We don't have it.  My friends might, but I've been around the horn once already and most of them are hurting from the recession also.  The tradespeople I know are struggling to hold onto their property as their facing constant and inconsistent layoffs.

I can't afford to take an advance from work.  There'd be no way to pay for March.

And so, hat in hand ... can the reader help?  Can you make a donation?

I don't need all of it.  I'll get whatever I need from someplace, one way or another.  Supporting Tamara all these years, I've learned how to eat hand-to-mouth ambidextrously.  But I have turned to the internet in times of troubles before ~ and you've come through for me before.  I apologize that I have to ask again.

Please.

I love her.


UPDATE:

Please do not donate.  We've received the money already.  I'm on the verge of tears.



2 comments:

  1. I am sorry that you are in such an uncertain and stressful situation. My thoughts are with you. I wish you and Tamara all the best!

    ReplyDelete

  2. Ha! I only just had a chance to read this post. Glad you've already received what you need.

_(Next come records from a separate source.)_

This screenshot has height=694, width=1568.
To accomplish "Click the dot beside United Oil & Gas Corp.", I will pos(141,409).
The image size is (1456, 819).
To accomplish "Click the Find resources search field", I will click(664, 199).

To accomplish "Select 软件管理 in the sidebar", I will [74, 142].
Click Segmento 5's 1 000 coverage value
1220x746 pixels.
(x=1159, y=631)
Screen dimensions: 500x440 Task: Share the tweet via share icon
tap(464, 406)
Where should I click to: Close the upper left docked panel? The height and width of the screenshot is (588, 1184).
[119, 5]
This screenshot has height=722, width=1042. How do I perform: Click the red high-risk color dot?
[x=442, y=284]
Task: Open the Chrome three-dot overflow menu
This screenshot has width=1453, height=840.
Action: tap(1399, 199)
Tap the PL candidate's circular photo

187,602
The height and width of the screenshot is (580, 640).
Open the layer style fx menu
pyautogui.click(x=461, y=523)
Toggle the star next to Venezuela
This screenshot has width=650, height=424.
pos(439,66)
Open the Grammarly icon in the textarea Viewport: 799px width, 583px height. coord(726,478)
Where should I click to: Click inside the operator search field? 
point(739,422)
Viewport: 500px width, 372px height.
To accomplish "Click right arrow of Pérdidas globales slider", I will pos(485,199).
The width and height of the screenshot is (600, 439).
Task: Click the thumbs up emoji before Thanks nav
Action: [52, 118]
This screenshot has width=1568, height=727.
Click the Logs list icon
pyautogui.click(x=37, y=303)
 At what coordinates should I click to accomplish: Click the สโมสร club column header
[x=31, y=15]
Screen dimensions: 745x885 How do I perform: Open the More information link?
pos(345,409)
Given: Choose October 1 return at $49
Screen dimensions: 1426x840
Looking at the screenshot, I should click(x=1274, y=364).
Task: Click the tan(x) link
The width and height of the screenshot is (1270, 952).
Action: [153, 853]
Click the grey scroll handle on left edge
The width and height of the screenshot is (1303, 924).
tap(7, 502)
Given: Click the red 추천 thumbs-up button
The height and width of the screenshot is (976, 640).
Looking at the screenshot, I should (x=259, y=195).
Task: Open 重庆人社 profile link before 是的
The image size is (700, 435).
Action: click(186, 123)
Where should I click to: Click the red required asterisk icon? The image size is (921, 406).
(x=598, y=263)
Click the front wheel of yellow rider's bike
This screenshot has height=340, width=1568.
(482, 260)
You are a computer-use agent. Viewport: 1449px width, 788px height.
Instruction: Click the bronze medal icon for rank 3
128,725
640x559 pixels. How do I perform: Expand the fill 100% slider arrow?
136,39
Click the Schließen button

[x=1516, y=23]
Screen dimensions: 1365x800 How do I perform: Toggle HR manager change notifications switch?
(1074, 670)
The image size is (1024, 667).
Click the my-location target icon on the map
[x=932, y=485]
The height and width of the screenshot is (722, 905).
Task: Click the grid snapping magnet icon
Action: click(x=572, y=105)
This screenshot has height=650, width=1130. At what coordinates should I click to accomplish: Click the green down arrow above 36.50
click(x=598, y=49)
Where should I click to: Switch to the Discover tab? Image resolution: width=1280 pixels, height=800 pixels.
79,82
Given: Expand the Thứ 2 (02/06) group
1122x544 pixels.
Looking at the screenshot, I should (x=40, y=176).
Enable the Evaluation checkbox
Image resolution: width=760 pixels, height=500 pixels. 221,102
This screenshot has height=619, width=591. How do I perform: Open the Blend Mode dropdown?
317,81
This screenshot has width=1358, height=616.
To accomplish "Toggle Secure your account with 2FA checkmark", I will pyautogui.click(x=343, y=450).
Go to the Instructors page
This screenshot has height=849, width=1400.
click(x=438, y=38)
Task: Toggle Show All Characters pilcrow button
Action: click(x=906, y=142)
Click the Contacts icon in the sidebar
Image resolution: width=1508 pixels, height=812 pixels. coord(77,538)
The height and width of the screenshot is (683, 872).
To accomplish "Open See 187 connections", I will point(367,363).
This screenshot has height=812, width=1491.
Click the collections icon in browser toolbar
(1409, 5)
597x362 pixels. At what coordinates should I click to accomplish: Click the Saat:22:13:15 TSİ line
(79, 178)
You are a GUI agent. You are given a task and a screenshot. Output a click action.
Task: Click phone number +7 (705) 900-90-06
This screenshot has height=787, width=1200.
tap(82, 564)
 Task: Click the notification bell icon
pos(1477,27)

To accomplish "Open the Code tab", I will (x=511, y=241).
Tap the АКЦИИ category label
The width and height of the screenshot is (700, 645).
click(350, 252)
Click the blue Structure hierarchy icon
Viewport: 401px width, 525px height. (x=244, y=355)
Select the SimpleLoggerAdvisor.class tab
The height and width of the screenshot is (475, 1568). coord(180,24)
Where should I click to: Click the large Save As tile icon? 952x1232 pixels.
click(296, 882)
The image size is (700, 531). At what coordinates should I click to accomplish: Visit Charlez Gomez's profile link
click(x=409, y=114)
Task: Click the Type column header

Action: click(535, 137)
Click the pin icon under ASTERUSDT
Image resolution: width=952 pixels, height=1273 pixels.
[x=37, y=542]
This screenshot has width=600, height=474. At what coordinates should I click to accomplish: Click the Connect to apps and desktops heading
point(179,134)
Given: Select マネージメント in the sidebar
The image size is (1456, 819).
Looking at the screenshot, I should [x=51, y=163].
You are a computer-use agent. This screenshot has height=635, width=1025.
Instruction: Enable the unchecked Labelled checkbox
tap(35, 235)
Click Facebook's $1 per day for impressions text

    What a huge amount of stress. As someone married to an (once upon a time) immigrant living in the United States, I can understand how that can hang over your heads, a constant, nagging worry. I can only imagine how tough that would be with the added burden of medical issues and tight finances.

    Hopefully the issue will finally be settled for you (for the good) this month. My thoughts and prayers are with you both.